For millions of Nigerians, identity is more than a card or an 11-digit number; it is the gateway to modern life.
From opening a bank account to accessing government services, identity has become the invisible key that unlocks opportunity. Yet for years, distance, insecurity and weak infrastructure have left many citizens outside that gate.
This reality was addressed head-on by the Director-General of the National Identity Management Commission (NIMC), Engr. Abisoye Coker-Odusote, during a recent prime-time interview on ARISE Television in Abuja, where she outlined a renewed strategy to take national identity enrollment directly to Nigeria’s communities.
Speaking with clarity and urgency, Odusote said NIMC’s mandate goes far beyond the familiar image of registration centres and long queues.
“At the heart of what we do is the issuance of an 11-digit unique identifier, the National Identification Number (NIN), for every citizen and legal resident,” she said. “But that is only one part of a much broader mandate.”
According to her, NIMC operates on five key pillars: issuance of the NIN; development and protection of a secure national identity database; issuance of the General Multi-Purpose Card (GMPC); harmonisation of identity data across Ministries, Departments and Agencies (MDAs); and provision of authentication and verification services.
Of these, she noted, verification remains the most misunderstood—and arguably the most critical.
“A lot of people think our work is just about enrollment,” she explained. “But authentication and verification are central. That is what allows identity to function across banking, telecommunications, healthcare and governance.”
NIMC currently maintains about 1,200 offices nationwide, with state offices in every state, presence in most local governments, and co-location centres with sister agencies such as the Federal Road Safety Corps (FRSC). The Commission also operates within several ministry headquarters where public services are concentrated.
However, Odusote acknowledged that physical presence alone does not guarantee access.
“In parts of the country, particularly the North-East, travelling from one local government to another can take four to six hours,” she said, citing Borno State. “It is unacceptable that a Nigerian could be excluded from modern life simply because our system has not reached their community.”
This challenge underpins NIMC’s latest strategy: a deliberate shift from local-government-based enrollment to ward- and community-level access.
Backed by a presidential directive under President Bola Tinubu’s Renewed Hope Agenda, the Commission has been mandated to ensure universal enrollment without exclusion.
To achieve this, NIMC has partnered with the World Bank through the Identification for Development (ID4D) initiative. The collaboration allows vetted front-end partners to operate within Nigeria’s digital identity ecosystem, significantly expanding enrollment capacity.
“We do not have the capacity to reach every ward on our own,” Odusote admitted. “So we are partnering to take enrollment services directly into communities.”
She stressed that enrollment remains completely free.
“No one should pay to be enrolled.
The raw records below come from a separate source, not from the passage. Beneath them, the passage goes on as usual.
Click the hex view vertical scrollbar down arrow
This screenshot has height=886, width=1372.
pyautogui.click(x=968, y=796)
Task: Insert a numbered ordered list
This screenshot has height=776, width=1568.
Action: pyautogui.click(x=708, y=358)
Nigerians should not have to spend money just to obtain an identity,” she said.
Beginning February 16, NIMC will roll out a six-week intensive community-level enrollment drive aimed at reaching previously unreached populations nationwide. Although permanent ward offices are not yet fully operational, the exercise is expected to significantly close access gaps.
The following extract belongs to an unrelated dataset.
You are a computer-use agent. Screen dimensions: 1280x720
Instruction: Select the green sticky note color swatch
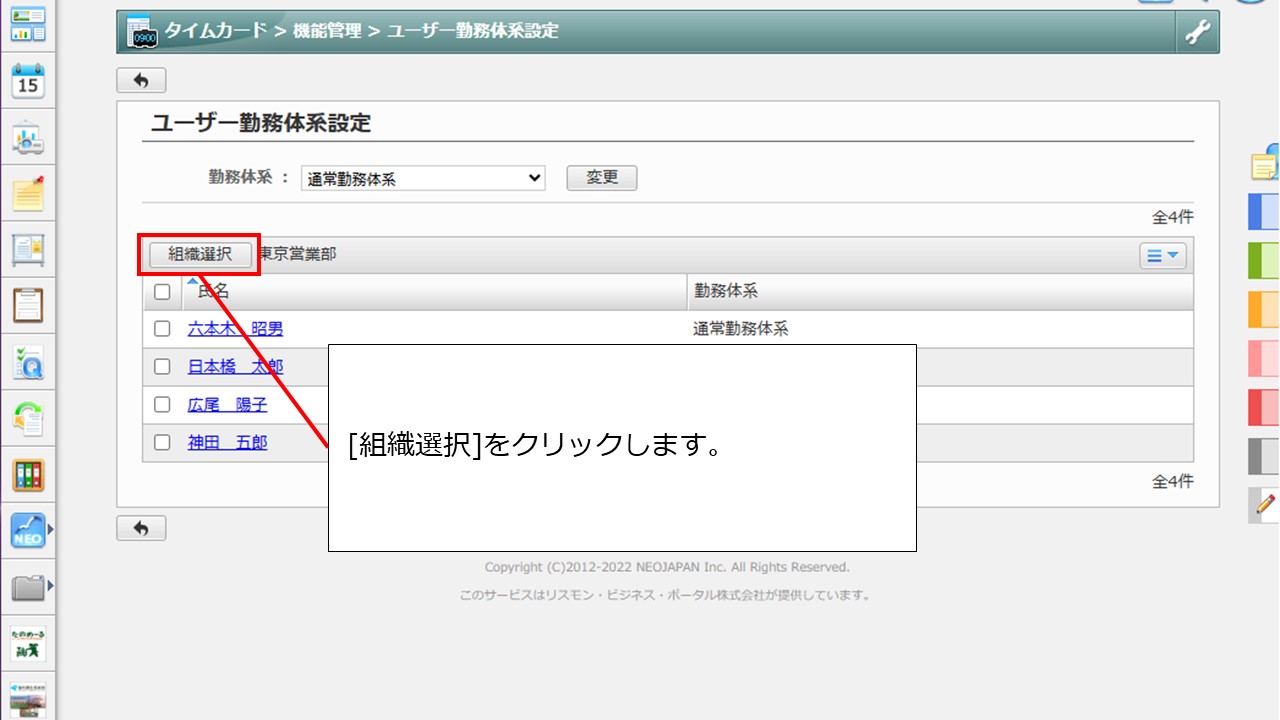(x=1264, y=261)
To strengthen grassroots engagement, the Commission is collaborating with the National Orientation Agency (NOA), using translated materials in multiple local languages to communicate effectively with communities.
For Odusote, the goal is simple yet ambitious: to make identity universal, portable and functional.
“Identity should not be a privilege of geography,” she said. “Every Nigerian, regardless of where they live, deserves to be seen, recognised and included.”
She also highlighted reforms surrounding the NINAuth App and Nigeria’s legal identity framework. According to her, the NIMC Act of 2007 has been repealed and reenacted to reflect modern realities, incorporating provisions from the Cybercrimes Act and the Data Protection Act of 2023, which has already been signed into law.
These reforms, she explained, enable NIMC to operate in line with global best practices in cybersecurity, privacy and digital governance.
On verification, Odusote disclosed that over 2.2 billion identity verifications have been conducted since inception, largely driven by government and private-sector usage. However, the new focus is empowering individuals to control how their data is used.
This is where the NINAuth App comes in.
Designed under her leadership, the app serves as NIMC’s official digital identity authentication platform, allowing citizens and legal residents to securely manage consent-based verification of their NIN.
Rather than submitting photocopies or repeatedly sharing personal details, users can approve real-time verification requests directly through the app. NIMC says this significantly reduces identity fraud and unauthorised data access.
The app also restores data autonomy by allowing users to decide what information is shared, with whom, and for how long—aligning Nigeria’s digital identity system with global data-privacy standards.
With NINAuth, verified credentials can be reused across multiple sectors, including telecommunications, banking, education, immigration and government services, reducing delays and administrative costs.
As Nigeria advances toward digital governance and economic inclusion, NIMC’s community-focused approach signals a quiet but transformative shift—one that recognises national development begins with recognising every individual, one doorstep at a time.